Paperback Library published a mass market paperback collection entitled Adam Link - Robot in 1965, which tells the character's story in a first person narrative from Creation to Citizenship in twenty-one chapters. The collection ends with an Epilogue, encouraging humanity's future. The volume was reprinted in 1970 by Fawcett Crest Books and by Warner in 1974; Ballantine Books also reprinted the book.

==Stories==
All stories were published in Amazing Stories.
- "I, Robot", Jan 1939 (story)
- "The Trial of Adam Link, Robot", July 1939 (story)
- "Adam Link in Business", Jan 1940 (story)
- "Adam Link’s Vengeance", Feb 1940 (story)
- "Adam Link, Robot Detective", May 1940 (story)
- "Adam Link, Champion Athlete", July 1940 (story)
- "Adam Link Fights a War", Dec 1940 (story)
- "Adam Link in the Past", Feb 1941 (story)
- "Adam Link Faces a Revolt", May 1941 (story)
- "Adam Link Saves the World", Apr 1942 (story)

== Legacy ==
Isaac Asimov says that his robot stories were influenced by the first Adam Link story: "It certainly caught my attention. Two months after I read it, I began 'Robbie', about a sympathetic robot, and that was the start of my positronic robot series. Eleven years later, when nine of my robot stories were collected into a book, the publisher named the collection I, Robot over my objections. My book is now the more famous, but Otto's story was there first."

== Adaptations ==
"I, Robot" and "The Trial of Adam Link, Robot" were adapted for a 1964 episode of the television show The Outer Limits called "I, Robot". In the 1995 revival of The Outer Limits, the show again aired an adaptation titled "I, Robot". Both versions featured Leonard Nimoy.

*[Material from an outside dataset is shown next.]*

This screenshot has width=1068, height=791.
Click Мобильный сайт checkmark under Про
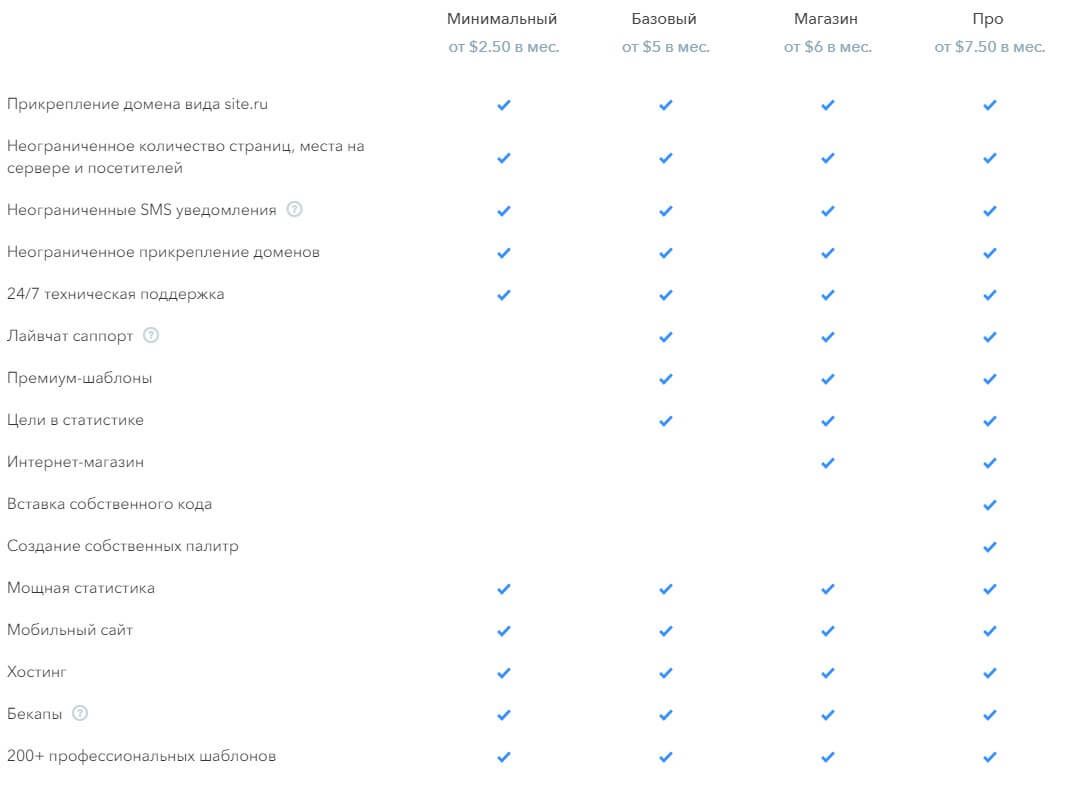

The series has been adapted for comic books twice, once for EC Comics' Weird Science-Fantasy in 1955 (issues 27–29), and again for Warren Publishing's Creepy in 1965-67 (issues 2, 4, 6, 8–9, 12–13 and 15). In each case, the adaptation was scripted by Binder and drawn by Joe Orlando. Both series were discontinued before they could be completed.

In 1964, an adaptation of "Adam Link's Vengeance" was published in the fanzine Fantasy Illustrated # 1, script by Otto Binder and illustrated by D. Bruce Berry and Bill Spicer, the adaptation won the Alley Award for Best Fan Comic Strip of the same year.